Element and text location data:

------

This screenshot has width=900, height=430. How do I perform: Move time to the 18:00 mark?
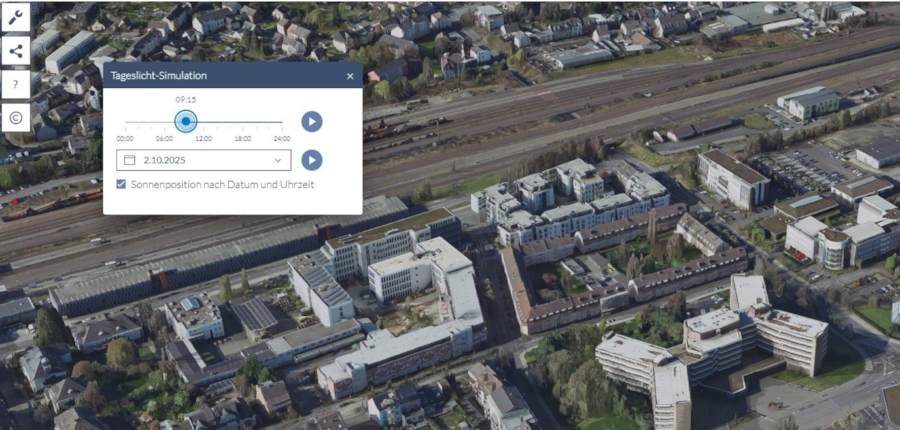[x=242, y=124]
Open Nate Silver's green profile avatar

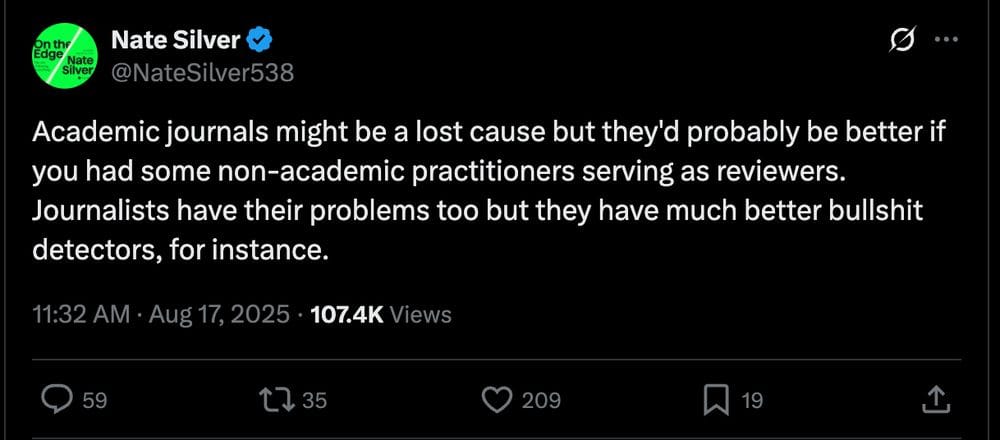[x=64, y=54]
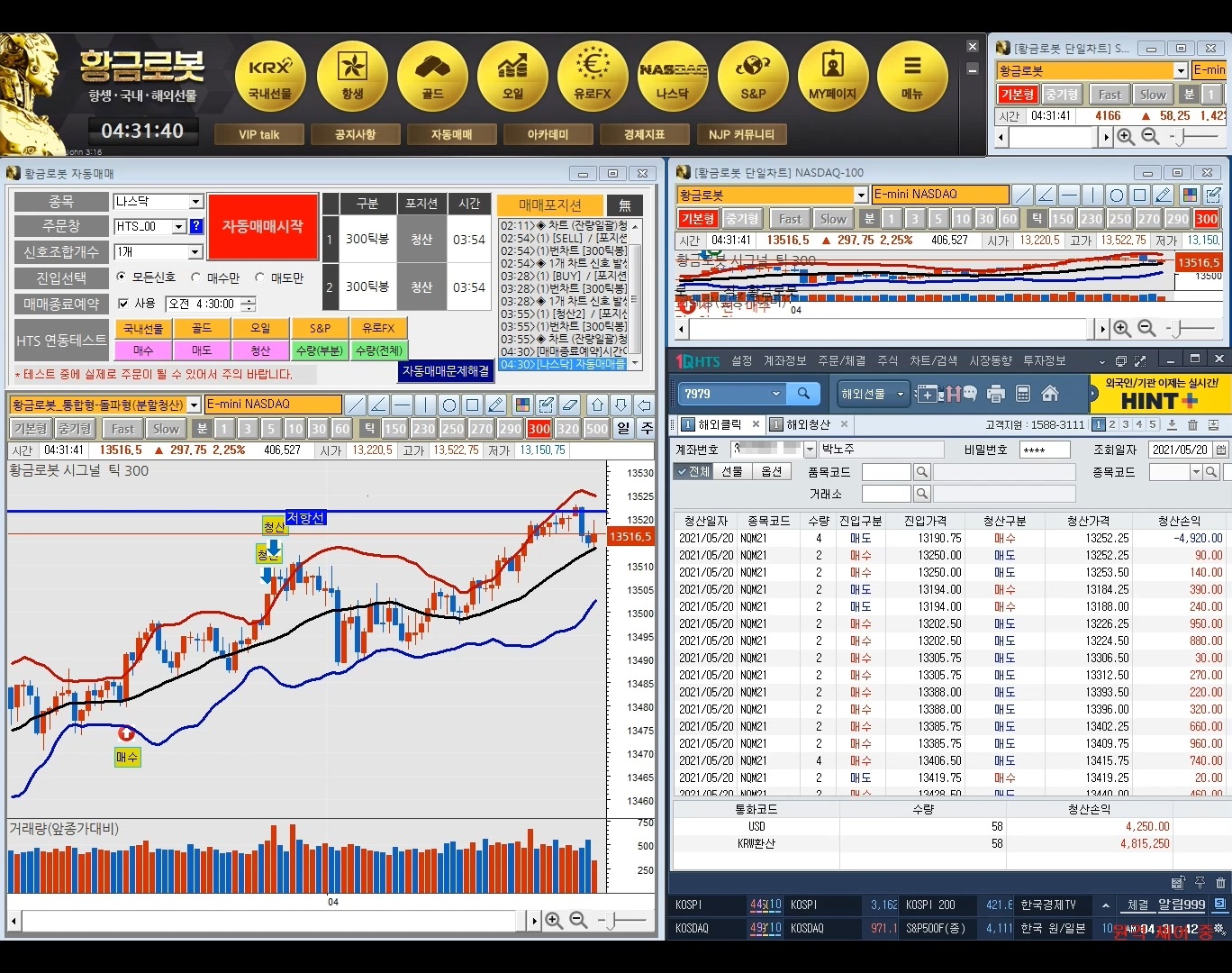Click the 비밀번호 password input field
This screenshot has width=1232, height=973.
tap(1044, 449)
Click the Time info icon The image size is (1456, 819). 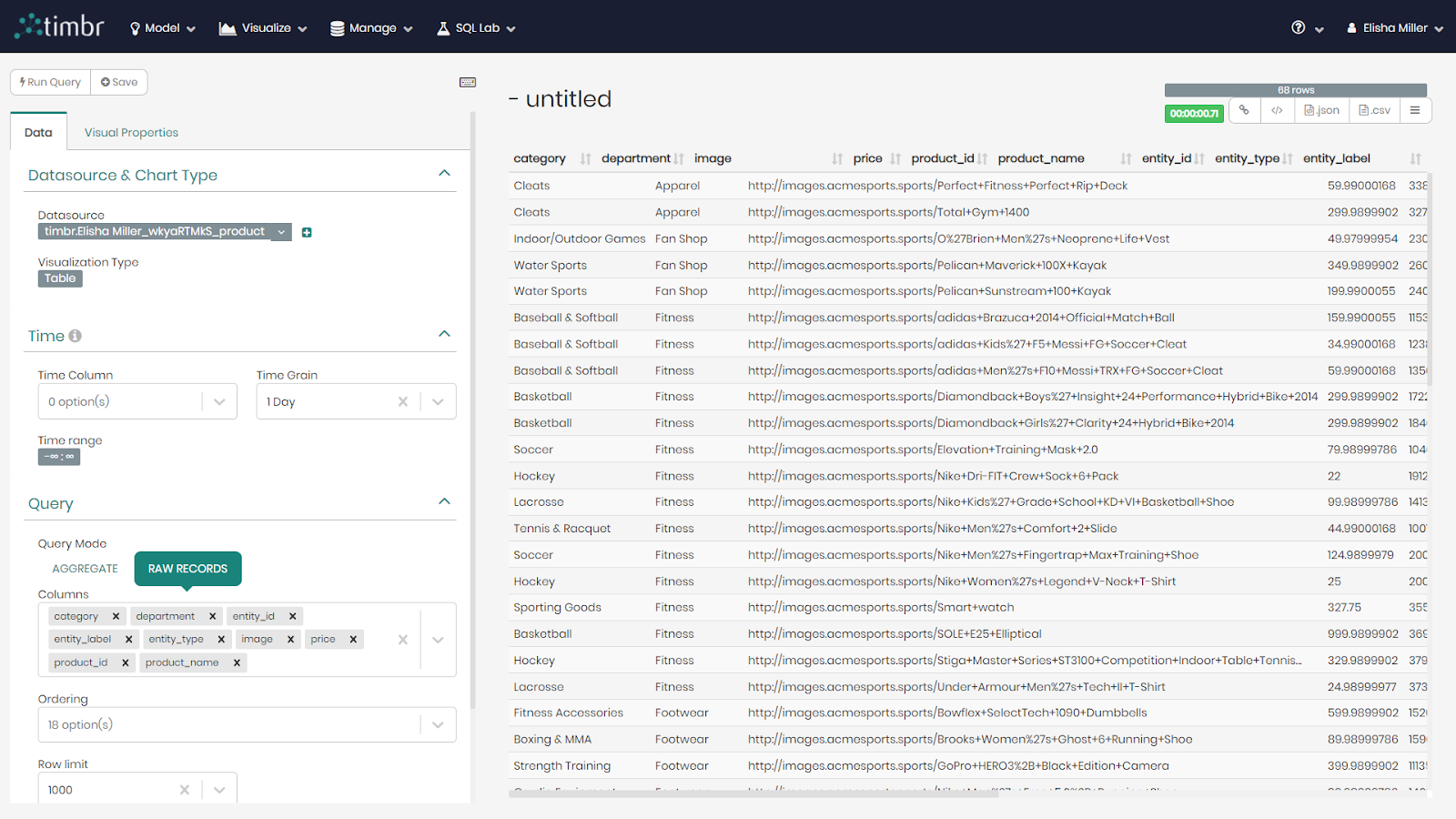coord(76,336)
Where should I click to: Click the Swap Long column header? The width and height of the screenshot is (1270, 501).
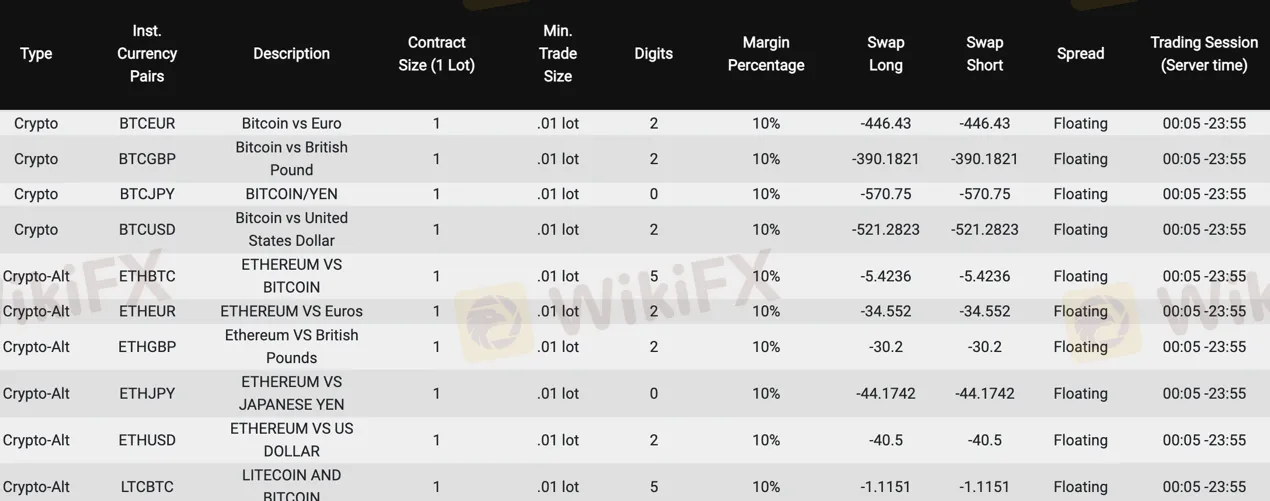(x=885, y=54)
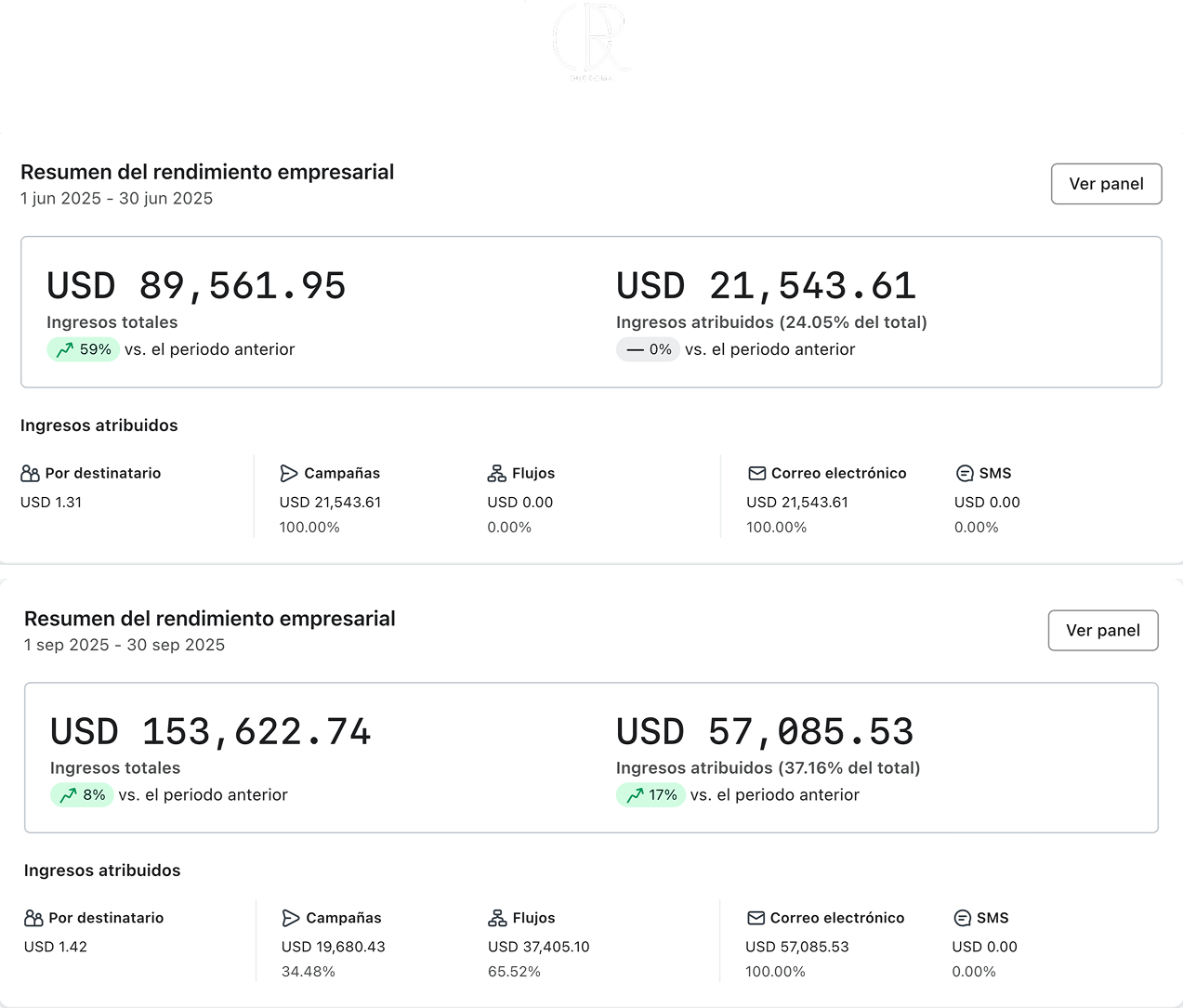Click SMS chat bubble icon in September summary

click(963, 919)
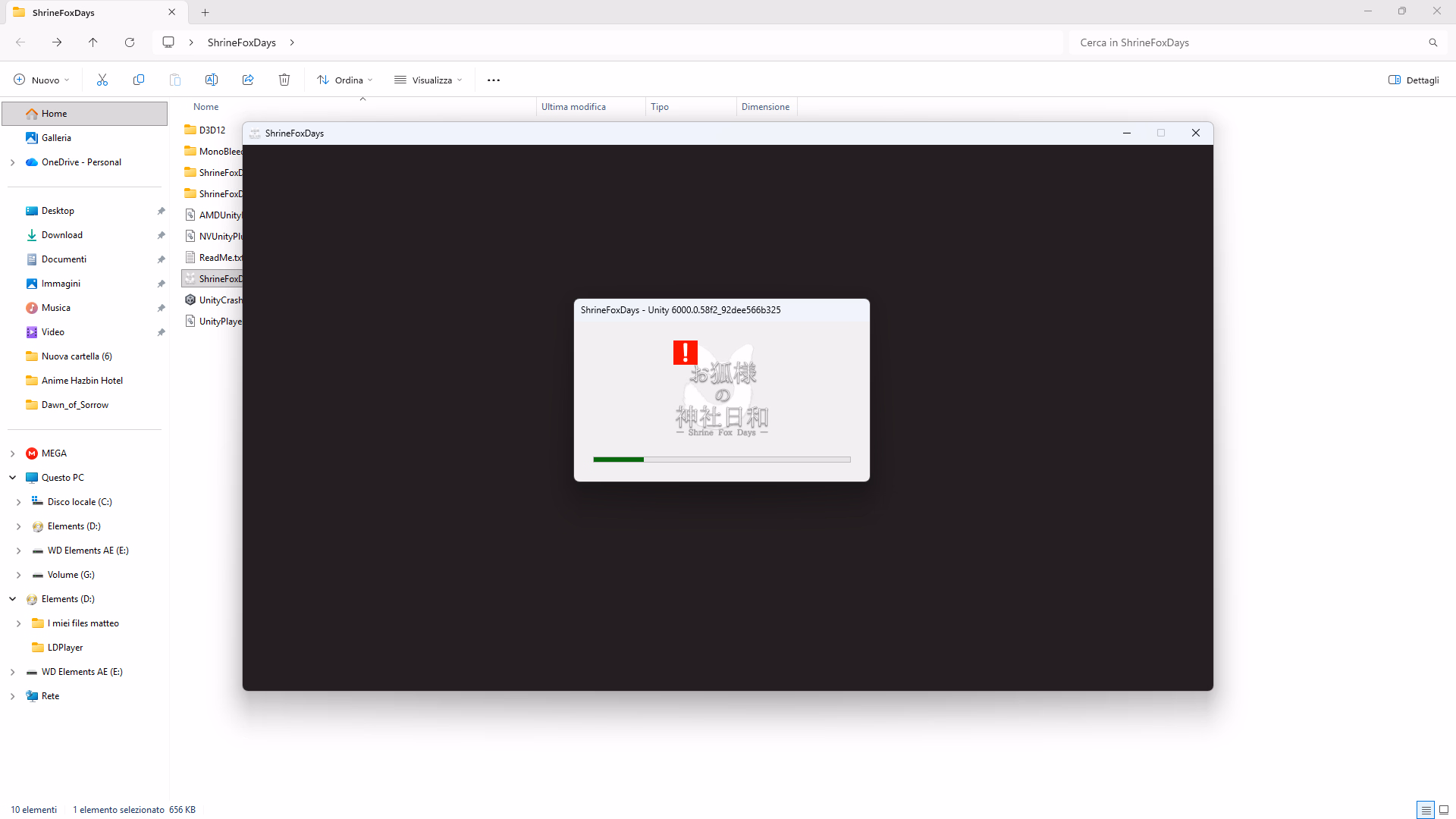Open the three-dots more options menu

point(494,80)
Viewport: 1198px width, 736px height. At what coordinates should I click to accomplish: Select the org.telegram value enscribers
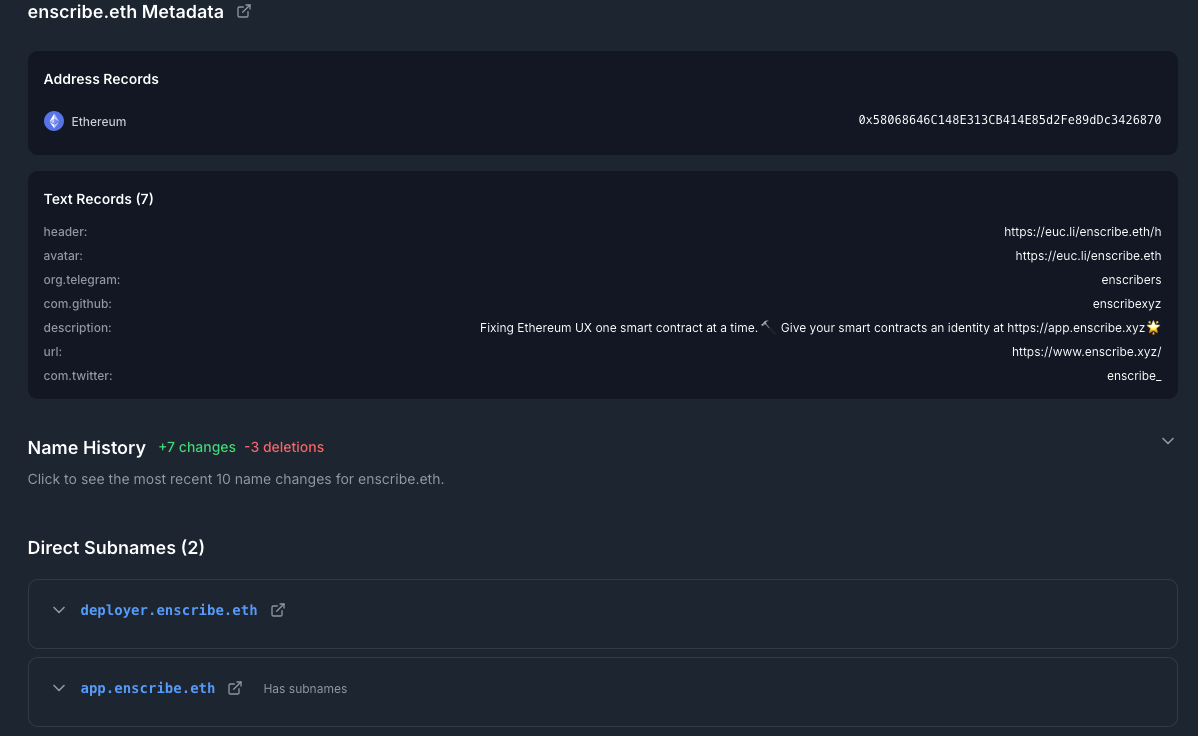tap(1131, 280)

------

Required task:
Extract, word for word, the lines of the listing from the one containing "Viewport: 1198px width, 736px" through the end of the listing, leaving the pictures out.

Exercise answer:
Viewport: 1198px width, 736px height. At what coordinates should I click to accomplish: Select the org.telegram value enscribers
tap(1131, 280)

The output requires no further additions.